Bmcgarry194 / dsc-1-12-05-scrubbing-our-data-seattle-ds-career-040119

Geek Repo:Geek Repo

Github PK Tool:Github PK Tool

Scrubbing Our Data

Introduction

In this lesson, we'll review all the steps we should take and all the things we should focus on when scrubbing our data.

Objectives

You will be able to:

  • Cast columns to the appropriate data types
  • Identify and deal with null values appropriately
  • Remove unnecessary columns
  • Check for and deal with multicollinearity
  • Normalize our data

The "Scrub" Step

During the process of working with data, we'll always reach a point where we've gathered all the data we'll need (our "Obtain" step), but the data is not yet in a format where we can use it for modeling. All the work that we'll be doing in the next lab will be to get our dataset in a format that we can easily explore and build models with.

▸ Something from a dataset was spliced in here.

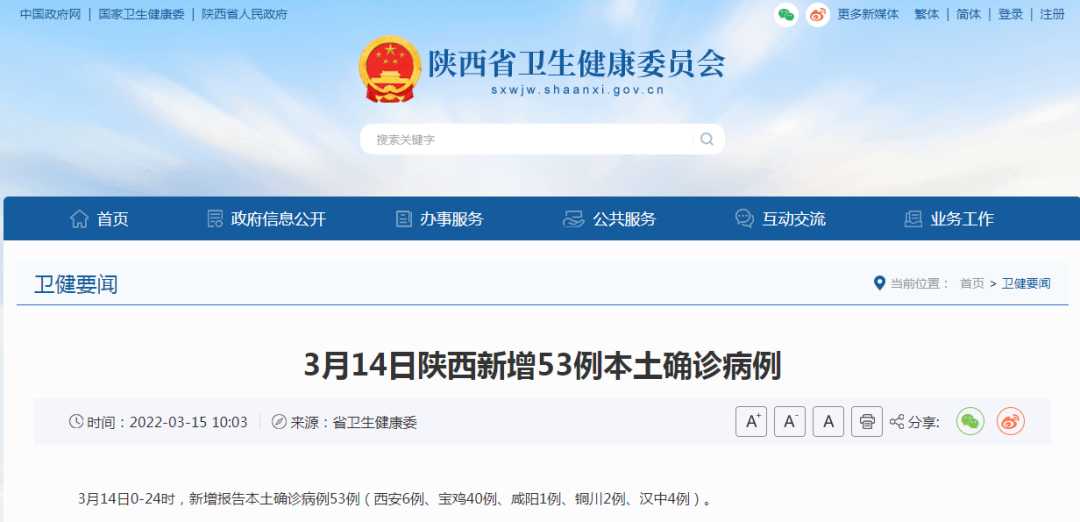This screenshot has height=522, width=1080.
Task: Click the 搜索关键字 search input field
Action: pos(527,139)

Subsampling to Reduce Size

When building model for predictive purposes, more data is always better when training the final model. However, during the development process when working with large datasets, its common to work with only a subsample of the dataset. Building a model is an iterative process--often, you fit the model, investigate the results, then train the model again with some small tweaks based on what you noticed. Since this is an iterative process, we want to avoid long runtimes, and iterate as quickly as possible. When we're satisfied with the model we've built on the subsample of data, then we would fit the model on the entire dataset.

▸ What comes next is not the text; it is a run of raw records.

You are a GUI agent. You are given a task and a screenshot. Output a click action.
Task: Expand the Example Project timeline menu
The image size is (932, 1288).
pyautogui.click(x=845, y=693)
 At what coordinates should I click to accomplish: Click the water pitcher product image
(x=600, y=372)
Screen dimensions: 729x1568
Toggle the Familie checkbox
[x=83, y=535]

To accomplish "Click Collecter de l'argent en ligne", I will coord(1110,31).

In the next lab, we'll work with a subsample of the dataset to increase our iteration speed moving forward.

Dealing With Data Types

One of the most common problems we'll need to deal with during the data scrubbing step is columns that are encoded as the wrong data type. Generally, we see numeric data that is mistakenly encoded as string data (making each numeric value a category in its own right), or categorical data encoded as integer values. Both of these are problems we'll want to deal with.

Before we can deal with these sorts of problems, we need to detect them first.

Recall that we can get a print out of metadata for our DataFrame by calling df.info(). This will tell what type of data each column contains, as well as the number of values contained within that column (which can also help us identify columns that contain missing data)! Take a look at this example output from df.info() that we'll see in the next lab:

<class 'pandas.core.frame.DataFrame'>
Int64Index: 97839 entries, 0 to 97838
Data columns (total 16 columns):
Store           97839 non-null object
Dept            97839 non-null object
Date            97839 non-null object
Weekly_Sales    97839 non-null float64
IsHoliday       97839 non-null bool
Type            97839 non-null object
Size            97839 non-null int64
Temperature     97839 non-null float64
Fuel_Price      97839 non-null float64
MarkDown1       35013 non-null float64
MarkDown2       27232 non-null float64
MarkDown3       32513 non-null float64
MarkDown4       34485 non-null float64
MarkDown5       35013 non-null float64
CPI             97839 non-null float64
Unemployment    97839 non-null float64
dtypes: bool(1), float64(10), int64(1), object(4)
memory usage: 12.0+ MB

What do you notice about this dataset? A good next step would be to look at examples from each column encoded as strings (remember, pandas refers to string columns as object) and confirm that this data is supposed to be encoded as strings.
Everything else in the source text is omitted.